Fran left the project in 1969, but she continued to be concerned with compilers and optimization for the rest of her long career in the IBM research division. So, in 1976, she co-authored an article with John Cocke, entitled "A Program Data Analysis Procedure" [ALLEN_2], which appeared in the ACM Communications. In the paper they used "interval analysis" for the control flow analysis function, but mention that

"Clearly the rapidity with which the [N.B. data flow] information stabilizes for a given graph very much depends on the order in which the nodes of the graph are examined. In [10], Hecht and Ullman use a node ordering established by applying Tarjan's depth first spanning tree algorithm to the control flow graph."

The reference "[10]" is our [HU_1] (see ACS References). In it, to be overly brief, Hecht and Ullman discuss various methods of control flow analysis and the follow-on data flow analyses often applied in a processing order identified during control flow. Among the control flow methods discussed are "interval analysis", and Tarjan's algorithm as described in [TARJ_1]. But Hecht and Ullman also mention (without giving any detail) a method of "Earnest et al" (our [EARN_1]), which they say obtains a processing order equal to the inverse of that obtained by Tarjan, which it does. The "Earnest et al" order is actually the correct order for further processing, and the analysis method is simple, straightforward, and fast.
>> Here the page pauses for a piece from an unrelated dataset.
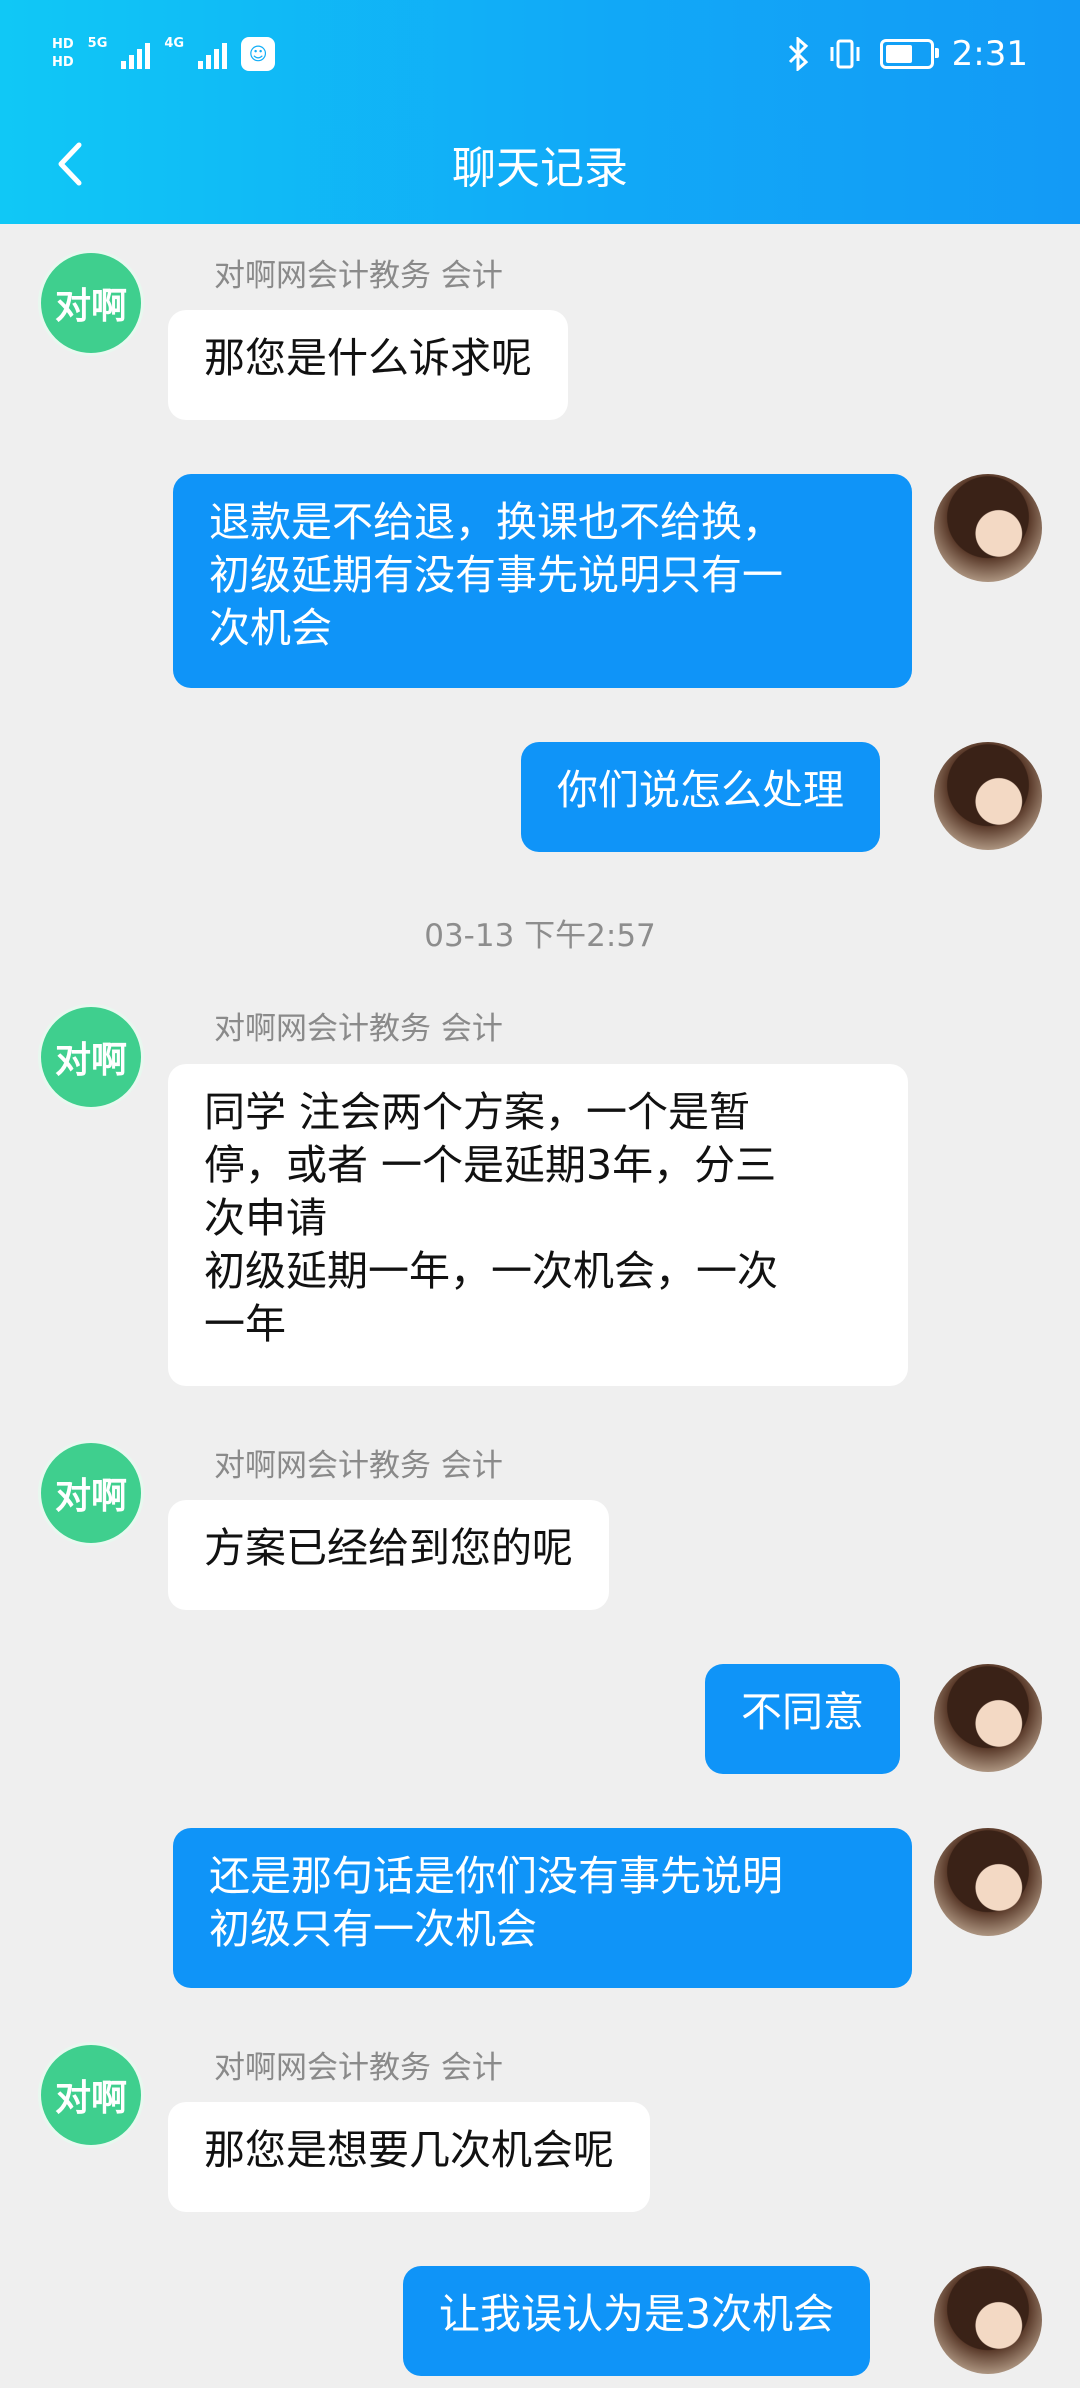 The width and height of the screenshot is (1080, 2388). Describe the element at coordinates (542, 581) in the screenshot. I see `message-bubble-outgoing: 退款是不给退，换课也不给换， 初级延期有没有事先说明只有一 次机会` at that location.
Further discussion of control flow analysis by Fran seems to mention only Tarjan. For example, in her (in many ways useful) paper "The History of Language Processors in IBM" [Allen_3] she says:

In 1970 two papers [70, 71] described fast, abstract methods for program control and data flow analysis. Given a directed graph representation of a program, one paper [70] showed how the graph could be partitioned into “intervals” (single entry subgraphs in which all loops contain the entry node) and, treating each interval as a node, higher order graphs were derived and then analyzed to effectively codify the nesting structure of the program.... Since that time a nearly linear algorithm has been found [72] which also gives a somewhat better codification of interesting control flow relationships. However, the most important feature of the interval analysis method was that a node ordering was established which could be used to rapidly determine other relationships in the program.

Well, [72] is another Tarjan paper (our [TARJ_3]) dealing with reducibility of program flow graphs. But, certainly, [EARN_1] obtains a node ordering from which other relationships in the program, including "reducibility", can be rapidly determined.

So the question is why the Earnest/Balke contribution to control flow analysis, which Fran was certainly aware of, was erased, along with their contributions to other aspects of optimization as described in [EARN_2]. The latter paper is essentially the same as one we received in mid-1969 and was an outgrowth of memos given to ACS by CSC in 1968. I don't know the answer.